Thursday, July 5, 2012

Citadel Clerics, Vicious Voltiguers, and Tiny Tables


I've painted a five more old Citadel Clerics.    It's amazing how much easier larger 28m fantasy models are to paint than Napoleonics.   The one below is reading the adventures of Saint Attila.

O LORD!, bless this Thy hand grenade that with it Thou mayest blow Thine enemies to tiny bits, in Thy mercy. And the Lord did grin and the people did feast upon the lambs and sloths and carp and anchovies and orangutans and breakfast cereals, and fruit bats and large chu...

Speaking of Nappies, here are six French Voltiguers.  I bought them used and painted over previous work.  I love used minis, no priming.  I think they are Front Rank Figurines, but I'm not sure as every Front Rank Colpack wearing model I've seen have longer plumes and not tiny little pom poms.

They are based on little home-made magnet movement trays, so they can be removed for skirmish games.  Two of them are missing their muskets.  I'll have to find some.  Their open hands make me want to glue incorrect objects in them.  Perhaps I'll make them pull rickshaws or a chariot.

Here's another little table for a future zombie game, for when zombies attack a miniature wargame convention.  It's the first table not copied from an Enfilade 2012 game; I saw it on the Camino Real Wargamers Yahoo site; and it looked easy to recreate, but as you can see it turned out more like boring poop.
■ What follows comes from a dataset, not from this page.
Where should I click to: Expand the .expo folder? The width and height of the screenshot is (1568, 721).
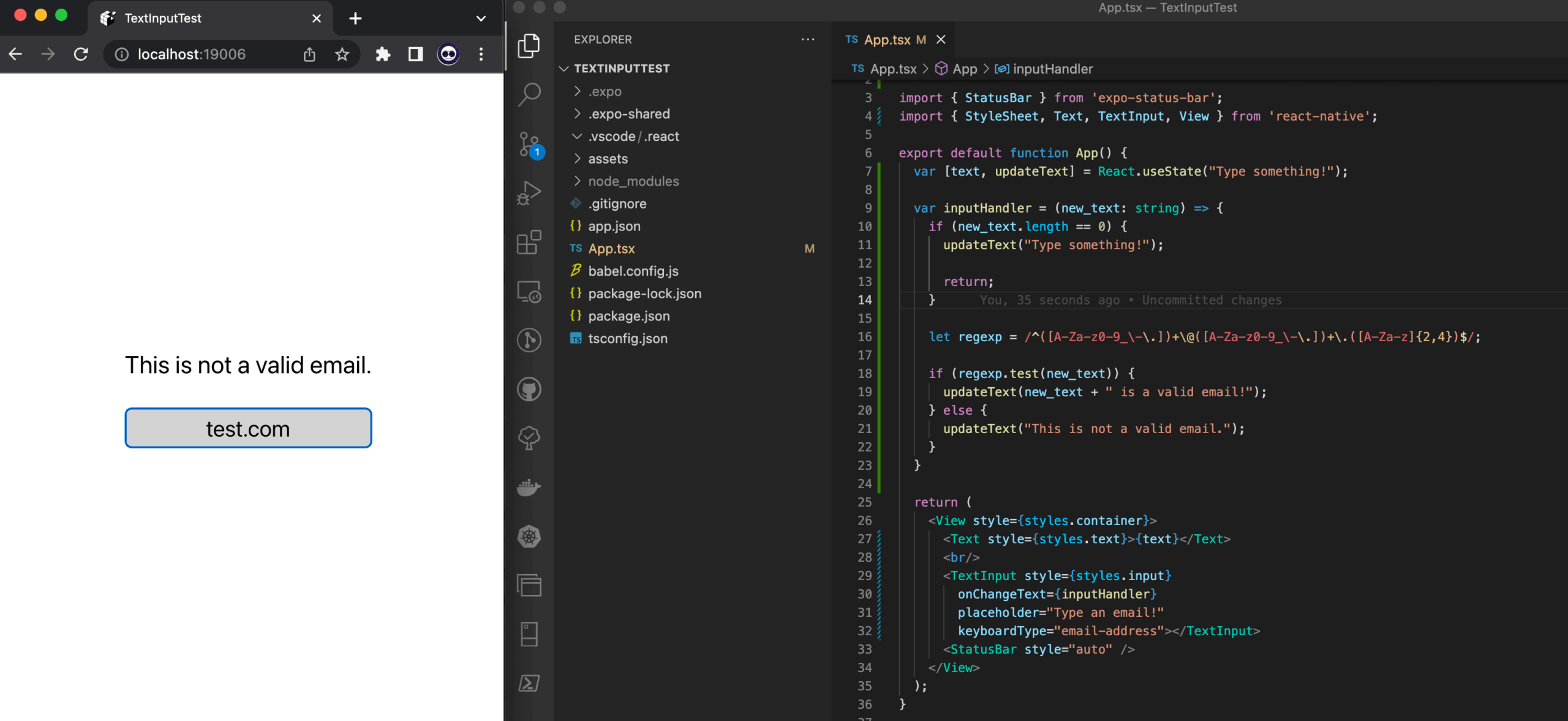605,91
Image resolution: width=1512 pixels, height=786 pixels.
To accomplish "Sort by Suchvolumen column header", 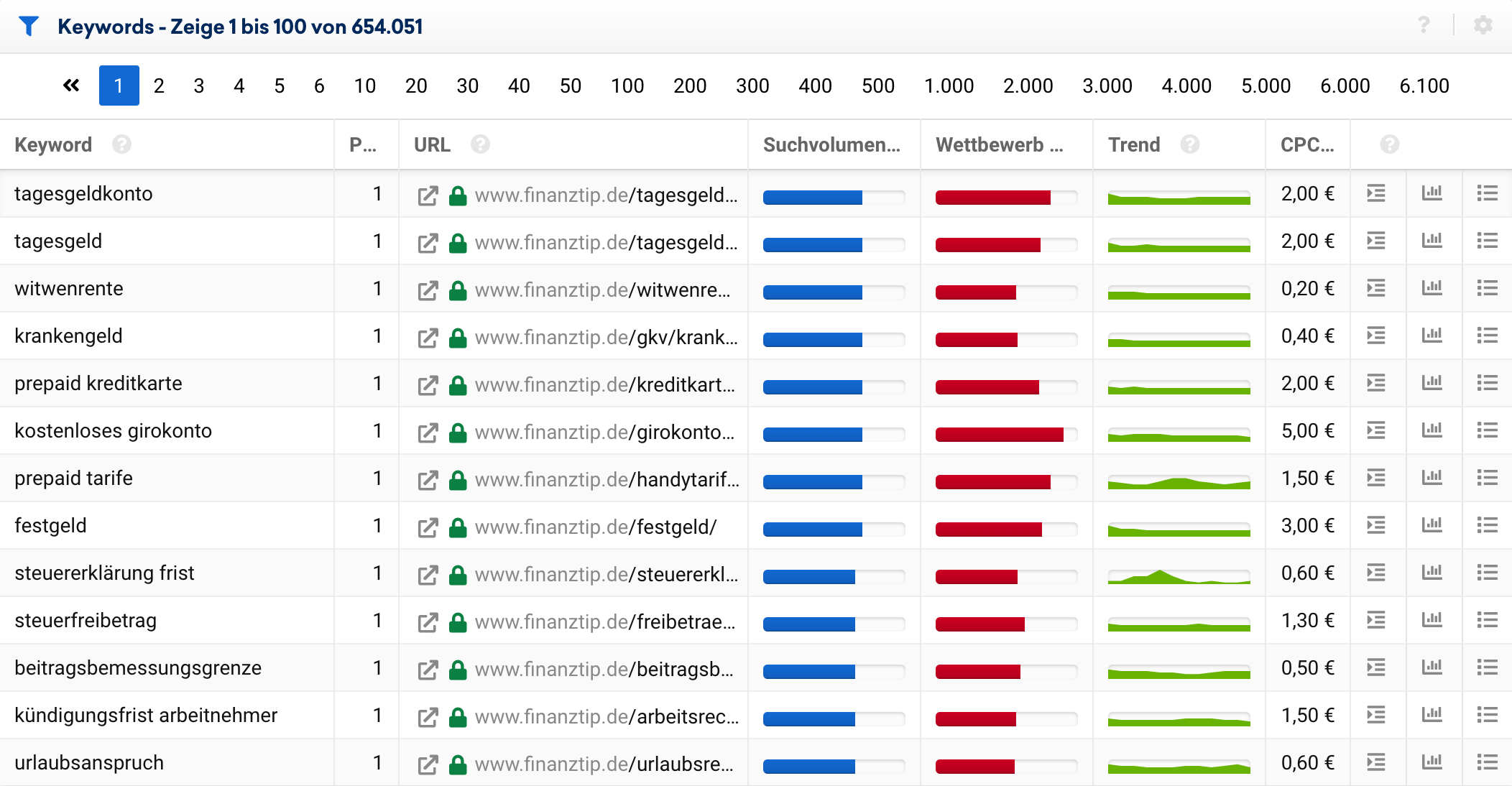I will [x=831, y=144].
Zombies aren't particularly concerned with my unimaginative terrain. 
Here's another non-Enfilade table, just an imaginary section of castle wall with woods encroaching dangerously so.  There's no legs, because table leg production is dull work and my quality control on table leg length is terrible.  I will mass produce table legs, when I have enough table tops to make it worth my effort.  Next Enfilades table I plan on plagiarizing are Chris Craft's Vietnam game and Lloyd Bowler's Viking Run.

I'm almost finished with a box of Perry Plastic Prussians painted as Lutzow's Freikorps.  They only need some highlighting, touch-ups, basing, and a clear coat.